- Excerpts from a dataset
--- START ---

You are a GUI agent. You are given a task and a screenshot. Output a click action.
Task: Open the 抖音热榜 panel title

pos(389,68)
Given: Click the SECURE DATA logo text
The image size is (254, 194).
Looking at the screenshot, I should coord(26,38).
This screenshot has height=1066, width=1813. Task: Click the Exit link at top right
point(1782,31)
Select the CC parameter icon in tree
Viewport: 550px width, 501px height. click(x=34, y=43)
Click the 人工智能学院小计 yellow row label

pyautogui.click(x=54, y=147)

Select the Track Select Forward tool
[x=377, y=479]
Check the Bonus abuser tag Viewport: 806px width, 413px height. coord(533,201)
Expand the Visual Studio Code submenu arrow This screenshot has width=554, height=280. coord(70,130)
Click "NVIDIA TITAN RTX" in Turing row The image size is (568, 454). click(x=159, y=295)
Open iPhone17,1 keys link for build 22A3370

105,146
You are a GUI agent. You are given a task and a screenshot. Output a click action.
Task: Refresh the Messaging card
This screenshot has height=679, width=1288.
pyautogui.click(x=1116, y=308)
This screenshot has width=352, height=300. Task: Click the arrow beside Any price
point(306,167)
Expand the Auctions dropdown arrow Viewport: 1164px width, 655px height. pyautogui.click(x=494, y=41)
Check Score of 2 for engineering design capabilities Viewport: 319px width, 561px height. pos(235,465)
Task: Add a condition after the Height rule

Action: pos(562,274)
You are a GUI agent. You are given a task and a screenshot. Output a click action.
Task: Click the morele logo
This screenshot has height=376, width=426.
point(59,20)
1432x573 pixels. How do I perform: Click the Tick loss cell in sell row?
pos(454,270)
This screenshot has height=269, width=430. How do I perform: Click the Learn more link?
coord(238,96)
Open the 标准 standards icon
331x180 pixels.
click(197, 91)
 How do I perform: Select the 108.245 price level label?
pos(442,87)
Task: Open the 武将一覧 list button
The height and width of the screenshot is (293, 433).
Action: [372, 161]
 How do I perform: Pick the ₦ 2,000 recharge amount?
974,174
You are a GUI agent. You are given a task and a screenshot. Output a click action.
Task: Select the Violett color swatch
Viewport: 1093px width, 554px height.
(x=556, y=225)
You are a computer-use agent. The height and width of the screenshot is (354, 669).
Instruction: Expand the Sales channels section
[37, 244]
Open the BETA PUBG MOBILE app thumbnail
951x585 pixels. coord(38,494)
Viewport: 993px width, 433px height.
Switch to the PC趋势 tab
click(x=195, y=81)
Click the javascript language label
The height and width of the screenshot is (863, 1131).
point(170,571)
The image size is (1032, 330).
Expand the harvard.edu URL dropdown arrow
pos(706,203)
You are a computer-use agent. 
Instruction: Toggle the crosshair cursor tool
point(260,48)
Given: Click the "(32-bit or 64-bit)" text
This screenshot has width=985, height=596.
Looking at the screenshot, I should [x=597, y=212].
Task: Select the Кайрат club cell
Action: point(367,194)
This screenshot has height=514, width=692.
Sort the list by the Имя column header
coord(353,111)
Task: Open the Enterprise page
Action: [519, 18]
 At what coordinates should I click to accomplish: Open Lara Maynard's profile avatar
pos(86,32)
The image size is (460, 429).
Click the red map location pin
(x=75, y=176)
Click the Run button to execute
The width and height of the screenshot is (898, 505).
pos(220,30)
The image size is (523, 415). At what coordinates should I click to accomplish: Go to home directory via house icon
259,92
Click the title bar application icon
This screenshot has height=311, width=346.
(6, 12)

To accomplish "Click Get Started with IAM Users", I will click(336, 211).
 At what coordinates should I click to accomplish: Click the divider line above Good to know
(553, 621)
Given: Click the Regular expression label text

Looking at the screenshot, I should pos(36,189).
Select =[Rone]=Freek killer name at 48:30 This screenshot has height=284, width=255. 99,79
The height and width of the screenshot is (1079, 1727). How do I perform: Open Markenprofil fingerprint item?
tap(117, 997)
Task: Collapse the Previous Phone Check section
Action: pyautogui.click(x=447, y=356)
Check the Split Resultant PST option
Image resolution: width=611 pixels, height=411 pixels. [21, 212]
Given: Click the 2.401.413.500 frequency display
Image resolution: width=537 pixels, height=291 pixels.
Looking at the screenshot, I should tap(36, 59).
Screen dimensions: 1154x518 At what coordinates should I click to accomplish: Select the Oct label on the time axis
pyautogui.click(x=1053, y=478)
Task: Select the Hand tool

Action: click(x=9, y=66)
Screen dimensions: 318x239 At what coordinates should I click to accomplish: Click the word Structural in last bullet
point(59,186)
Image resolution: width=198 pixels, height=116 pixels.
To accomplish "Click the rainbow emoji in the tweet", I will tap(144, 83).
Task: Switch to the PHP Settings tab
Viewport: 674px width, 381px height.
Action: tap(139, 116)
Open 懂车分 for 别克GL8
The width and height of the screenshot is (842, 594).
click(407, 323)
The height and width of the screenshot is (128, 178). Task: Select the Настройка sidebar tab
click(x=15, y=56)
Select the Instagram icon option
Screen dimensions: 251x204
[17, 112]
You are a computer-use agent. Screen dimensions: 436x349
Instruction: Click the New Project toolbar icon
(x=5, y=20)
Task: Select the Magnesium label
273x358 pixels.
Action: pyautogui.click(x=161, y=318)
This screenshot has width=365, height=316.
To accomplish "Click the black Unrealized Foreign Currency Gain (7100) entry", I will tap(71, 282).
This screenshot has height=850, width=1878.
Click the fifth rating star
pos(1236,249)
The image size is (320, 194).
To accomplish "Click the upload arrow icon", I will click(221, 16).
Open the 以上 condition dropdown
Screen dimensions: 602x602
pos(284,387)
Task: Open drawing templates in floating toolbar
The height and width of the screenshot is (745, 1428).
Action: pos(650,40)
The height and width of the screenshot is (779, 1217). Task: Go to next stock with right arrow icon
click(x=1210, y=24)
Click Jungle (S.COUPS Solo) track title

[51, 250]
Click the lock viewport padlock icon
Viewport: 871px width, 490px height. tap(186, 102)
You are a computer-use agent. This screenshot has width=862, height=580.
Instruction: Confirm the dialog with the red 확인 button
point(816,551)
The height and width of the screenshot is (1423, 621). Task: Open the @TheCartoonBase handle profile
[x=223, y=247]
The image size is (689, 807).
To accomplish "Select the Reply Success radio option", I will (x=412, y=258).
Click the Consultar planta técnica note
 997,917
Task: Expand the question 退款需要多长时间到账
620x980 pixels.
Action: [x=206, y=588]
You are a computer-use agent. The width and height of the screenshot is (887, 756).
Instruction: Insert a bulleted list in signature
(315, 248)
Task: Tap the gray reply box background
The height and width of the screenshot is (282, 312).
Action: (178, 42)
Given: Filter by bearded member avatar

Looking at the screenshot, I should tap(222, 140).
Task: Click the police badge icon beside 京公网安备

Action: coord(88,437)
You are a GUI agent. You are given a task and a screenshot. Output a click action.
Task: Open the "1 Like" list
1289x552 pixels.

--- END ---

- PROBLEM DETAILS
Answer with one number only: how many lines in the data contain the word "will"?

- EXERCISE OUTPUT
5